In this paper, we analysed a total of 29 candidate variants of the three loci, IL23R, ATG16L1 and 5p13.1, recently reported to confer susceptibility with CD in the Japanese population. The three variants described to be responsible for the disease were absent in the Japanese population; two variants in IL23R, only allele G of rs11209026 and allele T of rs11465804, and one variant in 5p13.1 locus, only allele T of rs4613763 existed. All of the remaining 26 genetic markers have failed to show any positive association to Japanese CD. Duerr et al. 2006 performed GWA studies with clinically stratified CD subjects, ileal CD, to minimise pathogenic heterogeneity. That enabled us to analyse in the same way stratified samples employed as cases, however, no significant association were obtained. As shown in Fig.  1, the analysis of LD structure showed us evident ethnic differences in all of the three loci. Our previous finding that most of the susceptible genes identified in cohorts of European and Jewish ancestry were not adaptable for Japanese CD patients (Yamazaki et al. 2002; Yamazaki et al. 2004) but were again reproduced in the present study.

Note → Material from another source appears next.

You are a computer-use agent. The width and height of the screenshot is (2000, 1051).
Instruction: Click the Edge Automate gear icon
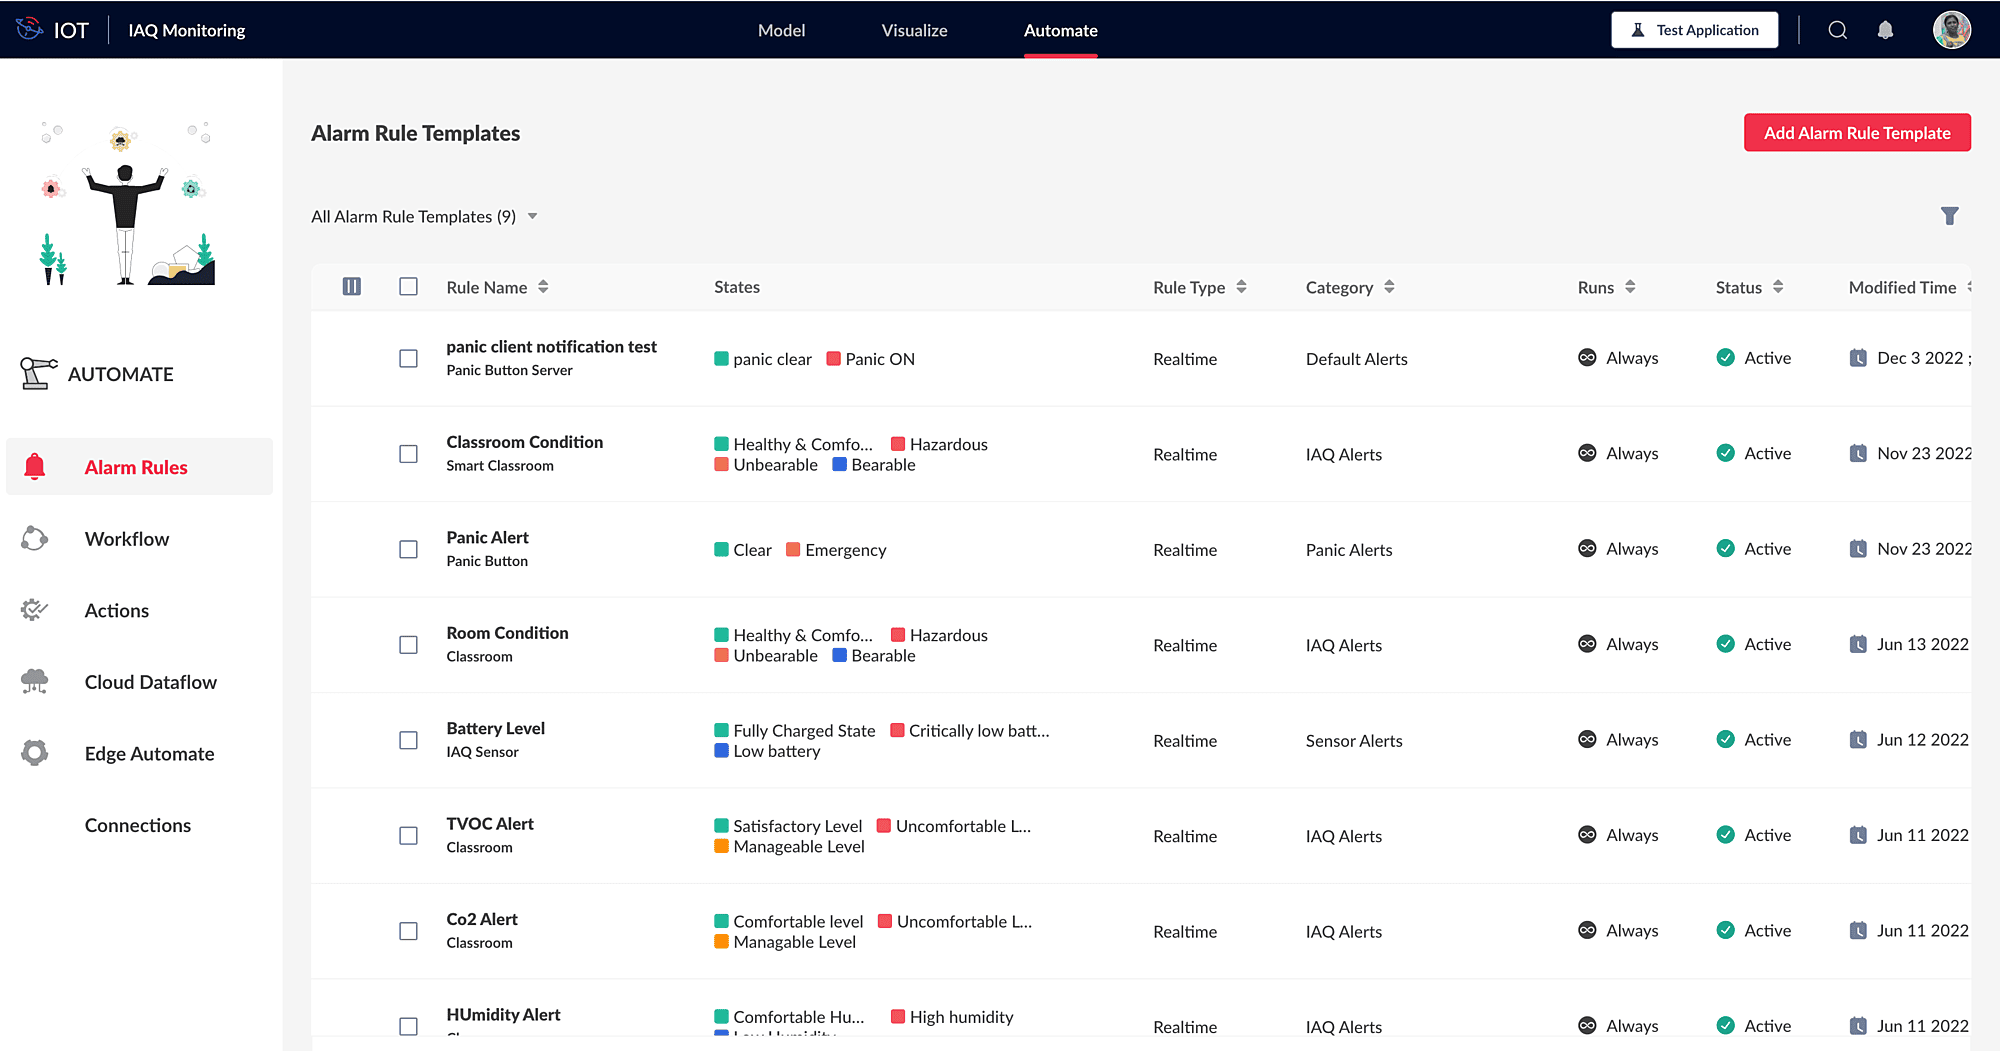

Since CARD15 was identified as the first gene conferring susceptibility to CD in 2001 (Hugot et al. 2001; Ogura et al. 2001), a significant number of studies of its replication and newly identified responsible genes followed. Three major polymorphisms in the CARD15 gene, R702W, G908R and 1007fs, were confirmed to be associated with susceptibility to Caucasian CD patients by independent groups (Ahmad et al. 2002; Lesage et al. 2002), even though the frequencies of these variants were quite different between ethnically divergent populations. Among CD patients of European ancestry, CARD15 variants were more significantly associated in the Central European population (Hugot et al. 2001; Ahmad et al. 2002; Lesage et al. 2002) than in the North European population (Paavola-Sakki et al. 2003; Arnott et al. 2004; Medici et al. 2006). The absence of the variants were widely known in Asia; Japanese (Yamazaki et al. 2002), Korean (Croucher et al. 2003) and Chinese populations (Leong et al. 2003). Susceptible genes identified next were DLG5 (Stoll et al. 2004), SLC22A4 and SLC22A5 (Peltekova et al. 2004). The association has been studied with various ethnic populations and the results shown were also extremely heterogeneous (Yamazaki et al. 2004; Friedrichs and Stoll 2006; Silverberg 2006).

The IL23R, ATG16L1 and 5p13.1 loci were identified by GWA studies and the results were confirmed with large independent Caucasian samples. The biological, technical and statistical foundations have been laid to apply GWA studies as a critical tool for the identification of susceptibility genes for complex diseases and they have produced more robust results. These original comprehensive analyses provided the information of replication in previously reported regions. Libioulle et al. 2007 have identified the 5p13.1 locus to confer CD susceptibility and, at the same time, confirmed previously reported regions, IL23R and ATG16L1. Furthermore, by a group that identified IL23R as a susceptible gene to CD, GWA studies reported replicated positive association with ATG16L1 (Rioux et al. 2007). These findings supported the theory that IL23R and ATG16L1 were common susceptible genes to CD in Caucasian populations. Although it was generally accepted that the clinical profiles of CD are similar between Caucasians and Asians (Hilmi et al. 2006), common susceptible variant(s) to CD has not been reported so far. Great ethnical diversity of susceptible genes to CD between Japanese and European ancestries seems to exist.

In conclusion, we failed to confirm the association between the candidate genetic variations in the IL23R, ATG16L1 genes and the 5p13.1 locus in Japanese CD. Our result suggested that these candidate genes were not common variants to CD among the Japanese and Caucasian populations. In consideration of the increased prevalence of IBDs in Asian, systematic screening should be carried out as GWA studies among various populations with different ethnical backgrounds and it will lead to elucidate the contribution of susceptibility genes to IBD.